- WHAT NEEDS TO BE DONE:
Count every line in the records below that contains the string "Seguir". Report that number alone.
(RECORDS SUPPLIED)
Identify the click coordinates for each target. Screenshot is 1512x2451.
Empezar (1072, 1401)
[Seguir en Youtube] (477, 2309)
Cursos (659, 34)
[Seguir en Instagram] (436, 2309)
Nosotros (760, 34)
(End RECORDS SUPPLIED)
- RESPONSE:
2